Mr. C returned to full work duties on the 19th July 2010 and is back to playing golf in his spare time. He is able to maintain his condition by continuing his home exercises and stretches.


Case study 4: Mr. P

Mr. P is a 34-year-old delivery driver who was involved in an RTC on the 2nd July 2010. His car was stationary when he was hit from behind by a van travelling at 40mph. Mr. P's car was shunted 15 feet forwards and ended up on the pavement. He was taken to A&E where X-rays were done to his C-spine, T-spine and both shoulders. He was diagnosed with Whiplash Associated Disorder (WAD II) and was signed off work for 3 weeks.

Mr. P's first session with me was on the 4th August 2010. He presented with neck pain that referred across the upper trapezius muscle fibres, cervicogenic headaches, hypomobility of the cervicothoracic (CT) junction and upper T-spine, and lower back pain (LBP). Prolonged sitting, standing and driving all aggravated his symptoms. He was unable to lift or carry any heavy items. He also explained that his sleep was disturbed because of flashbacks from the accident.

Mr. P was unable to take any more time off work and so had to fit his treatment sessions around his shifts. Physiotherapy treatment included advice on what he could do himself at home to ease his symptoms. This included the use of a heat pack and TENS machine, gentle neck exercises and relaxation advice.

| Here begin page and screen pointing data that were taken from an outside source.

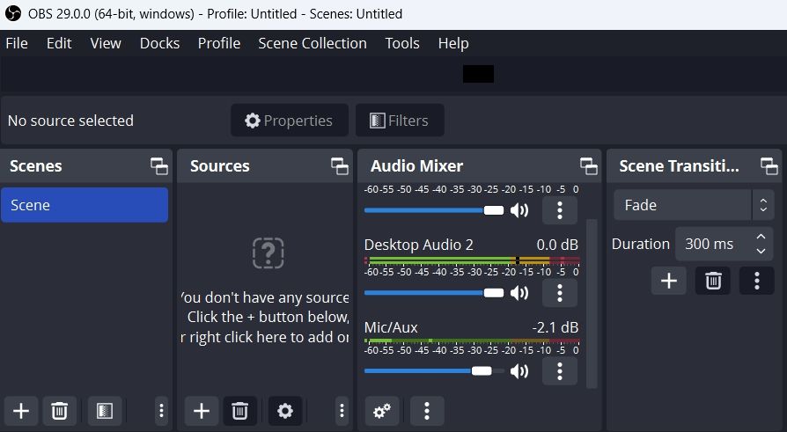
Task: Click the Mic/Aux volume slider handle
Action: [x=482, y=370]
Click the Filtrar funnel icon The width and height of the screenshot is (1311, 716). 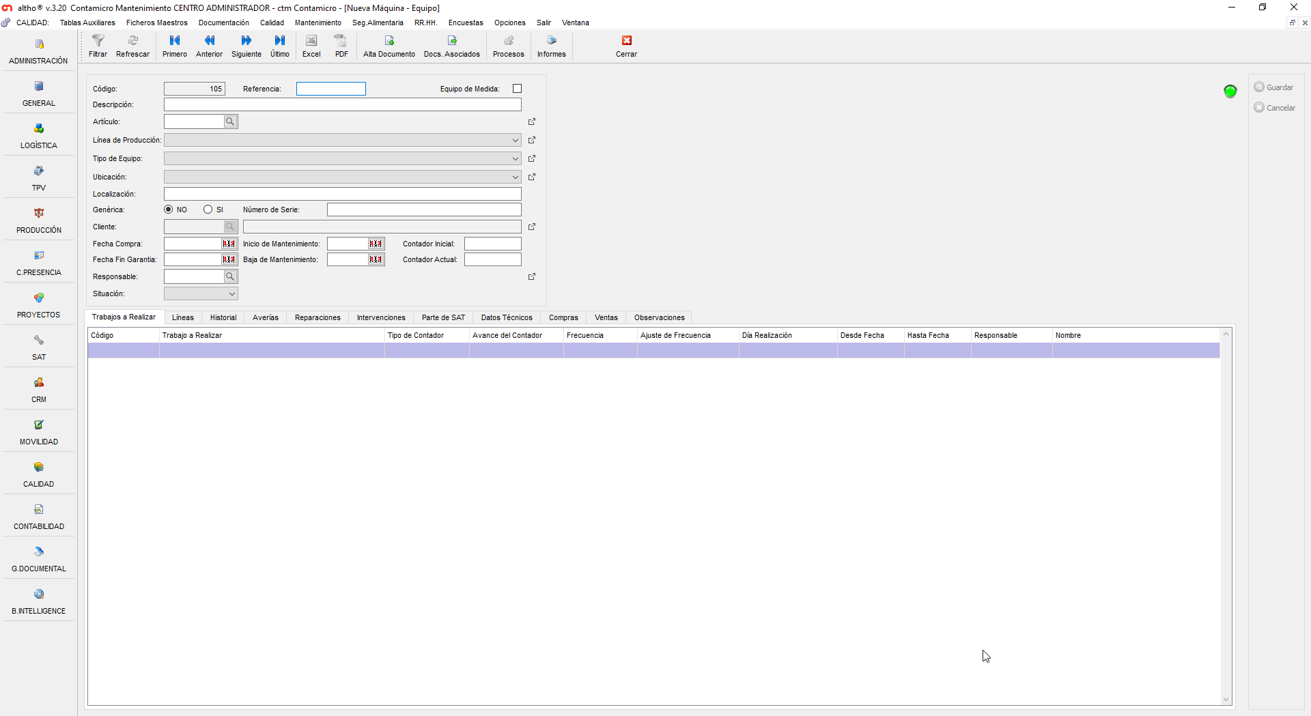pyautogui.click(x=98, y=41)
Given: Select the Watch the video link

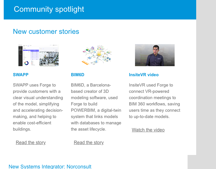Looking at the screenshot, I should tap(148, 130).
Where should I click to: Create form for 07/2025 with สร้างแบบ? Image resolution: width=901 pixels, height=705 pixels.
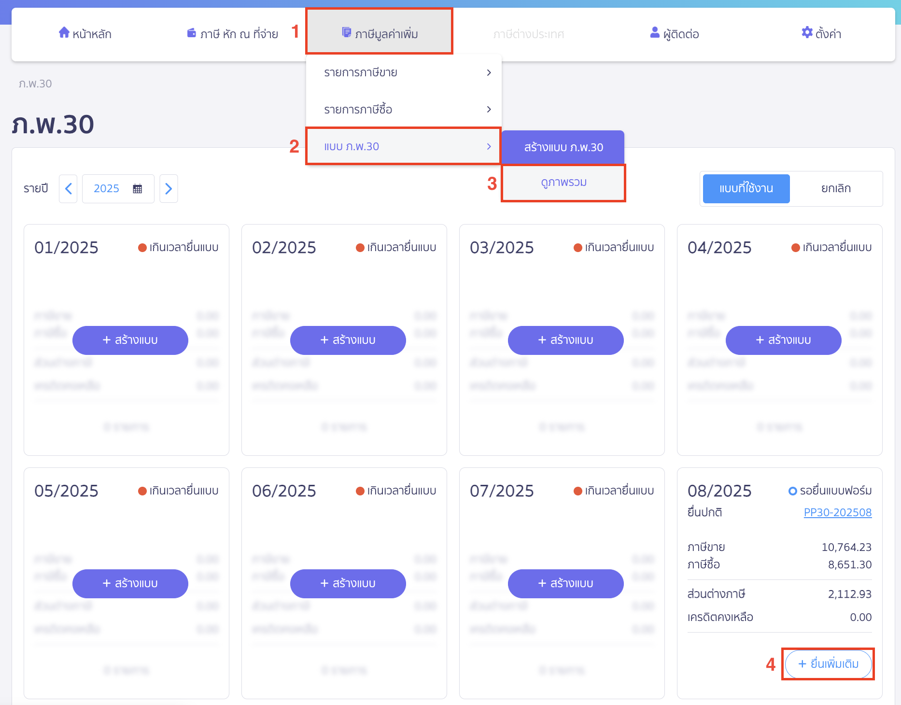tap(565, 584)
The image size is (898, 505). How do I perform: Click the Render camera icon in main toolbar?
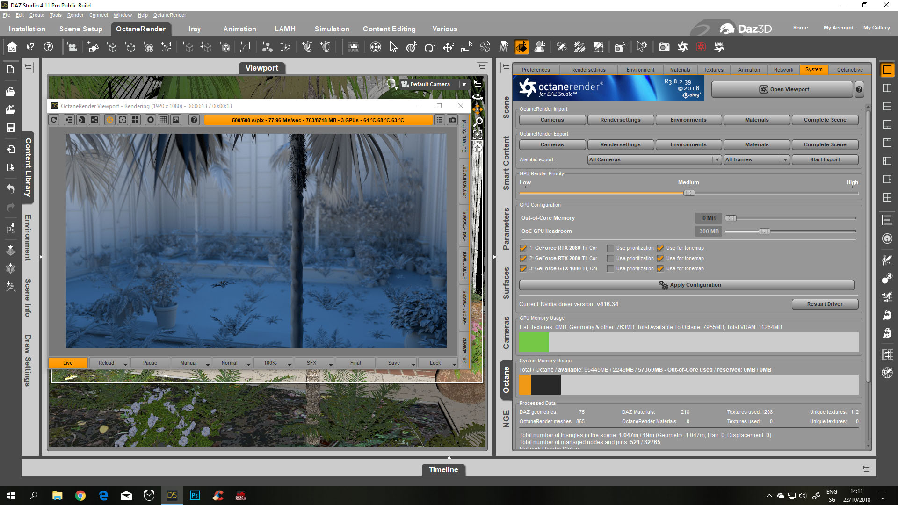(663, 47)
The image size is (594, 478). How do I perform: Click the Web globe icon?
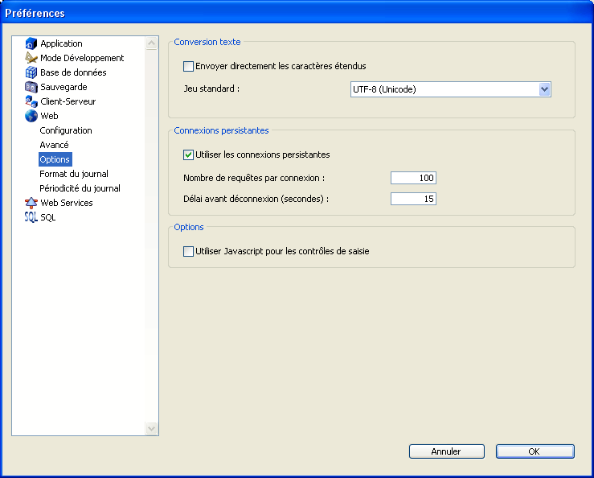point(31,116)
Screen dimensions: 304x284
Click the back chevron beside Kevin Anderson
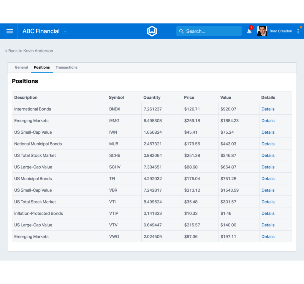6,51
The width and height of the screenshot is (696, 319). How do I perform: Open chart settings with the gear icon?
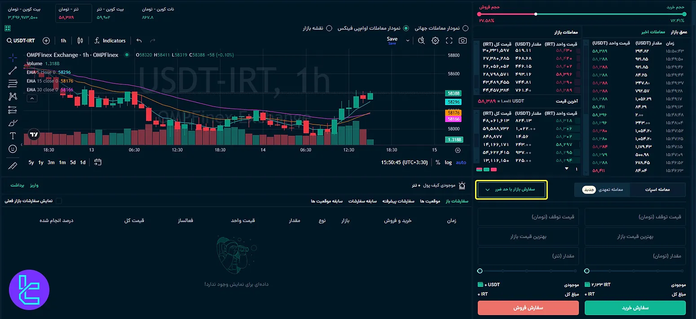pos(435,40)
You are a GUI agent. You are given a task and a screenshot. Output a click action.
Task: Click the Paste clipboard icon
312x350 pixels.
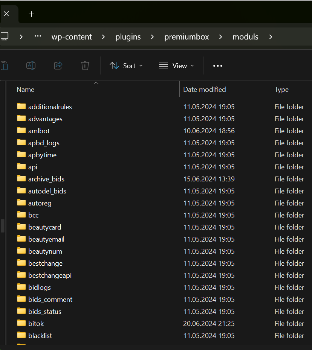coord(4,65)
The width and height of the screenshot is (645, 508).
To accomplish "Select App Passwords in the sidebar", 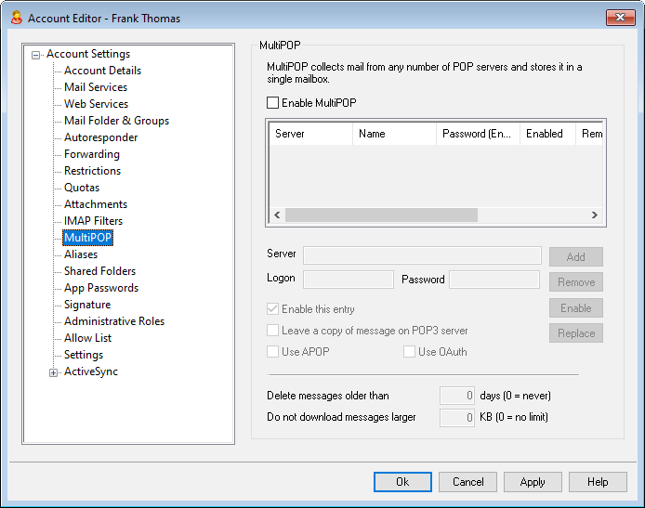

A combination of manual techniques including massage and joint mobilisations were utilised to decrease Mr. P's pain and restore the movement in his neck and lower back. A comprehensive and graded home exercise programme was utilised to maintain the progress achieved after each session. Having regular physiotherapy treatment has allowed Mr. P to remain at work on full duties.


Please be advised that due to client confidentiality, anonymity is maintained in the above case studies.